Задание »
Посчитайте, в скольких строках записей встречается слово «icon», учитывая регистр. В ответе укажите только число.
______________________________
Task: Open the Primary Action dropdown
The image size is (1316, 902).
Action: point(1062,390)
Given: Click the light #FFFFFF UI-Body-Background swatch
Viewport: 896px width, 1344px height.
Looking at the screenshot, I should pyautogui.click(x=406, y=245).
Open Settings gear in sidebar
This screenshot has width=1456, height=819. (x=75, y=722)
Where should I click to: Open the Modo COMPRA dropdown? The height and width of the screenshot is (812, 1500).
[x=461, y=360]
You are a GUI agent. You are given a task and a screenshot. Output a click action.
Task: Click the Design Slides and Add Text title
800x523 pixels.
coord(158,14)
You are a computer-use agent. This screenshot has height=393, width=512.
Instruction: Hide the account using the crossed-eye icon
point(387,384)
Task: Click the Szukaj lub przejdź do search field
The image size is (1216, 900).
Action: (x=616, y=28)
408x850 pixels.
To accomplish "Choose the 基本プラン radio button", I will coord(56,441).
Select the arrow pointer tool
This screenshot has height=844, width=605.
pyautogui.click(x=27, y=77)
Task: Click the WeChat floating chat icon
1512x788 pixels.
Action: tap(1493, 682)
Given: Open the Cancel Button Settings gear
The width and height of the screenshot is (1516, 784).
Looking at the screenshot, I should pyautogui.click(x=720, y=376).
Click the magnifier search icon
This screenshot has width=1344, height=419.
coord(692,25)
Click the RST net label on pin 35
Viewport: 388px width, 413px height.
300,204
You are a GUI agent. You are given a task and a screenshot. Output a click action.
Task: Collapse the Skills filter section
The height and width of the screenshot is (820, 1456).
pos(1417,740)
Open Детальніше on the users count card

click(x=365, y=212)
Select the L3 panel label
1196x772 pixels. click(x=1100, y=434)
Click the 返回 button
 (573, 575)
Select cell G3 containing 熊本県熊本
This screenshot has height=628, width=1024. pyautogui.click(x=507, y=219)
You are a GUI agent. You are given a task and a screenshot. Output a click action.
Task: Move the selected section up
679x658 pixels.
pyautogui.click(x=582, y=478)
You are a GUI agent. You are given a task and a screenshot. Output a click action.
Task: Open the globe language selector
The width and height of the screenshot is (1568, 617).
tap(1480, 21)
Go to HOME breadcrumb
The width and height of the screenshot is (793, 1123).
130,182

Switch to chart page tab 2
______________________________
Ответ на задание »
3